DOCUMENTO DE ORIGEM
▼

Quando o jornalismo perde a visão: a imprensa na mira da violência policial

Artigo de opinião por Melka Barros*
e Ricardo Flores Barreto**

Violência policial é a regra

Operações das polícias militares cujas abordagens terminam em tragédias ou mesmo ações deliberadas por parte de policiais, em serviço ou não, que ultrapassam os limites da legalidade são comuns no Brasil, como ficou evidente no cenário de violência e morte na favela do Jacarezinho (RJ) no mês passado.

Esse tipo de conduta é um modo de operar recorrente das polícias militares no Brasil desde a criação da instituição, o que nos coloca em estado de constante alerta. A Anistia Internacional em seu relatório anual concluiu que em 2020 a violência policial se intensificou no nosso país em comparação ao ano anterior, tornando a bala cúmplice do vírus na mortalidade das favelas e territórios de povos tradicionais.  O mesmo relatório chama a atenção para os ataques contra jornalistas no nosso país. Entre janeiro e setembro do ano passado, 449 declarações contra o trabalho da imprensa foram feitas por integrantes do governo federal.

▲

DADOS EXIBIDOS
▼

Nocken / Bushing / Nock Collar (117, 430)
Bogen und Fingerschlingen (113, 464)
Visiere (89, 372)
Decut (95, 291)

▲

FAÇA ISTO
Reproduza sem nenhuma alteração tudo o que vai desde "Quando o jornalismo" até "no mês passado." no artigo sobre violência policial.

RESOLUÇÃO
Quando o jornalismo perde a visão: a imprensa na mira da violência policial

Artigo de opinião por Melka Barros*
e Ricardo Flores Barreto**

Violência policial é a regra

Operações das polícias militares cujas abordagens terminam em tragédias ou mesmo ações deliberadas por parte de policiais, em serviço ou não, que ultrapassam os limites da legalidade são comuns no Brasil, como ficou evidente no cenário de violência e morte na favela do Jacarezinho (RJ) no mês passado.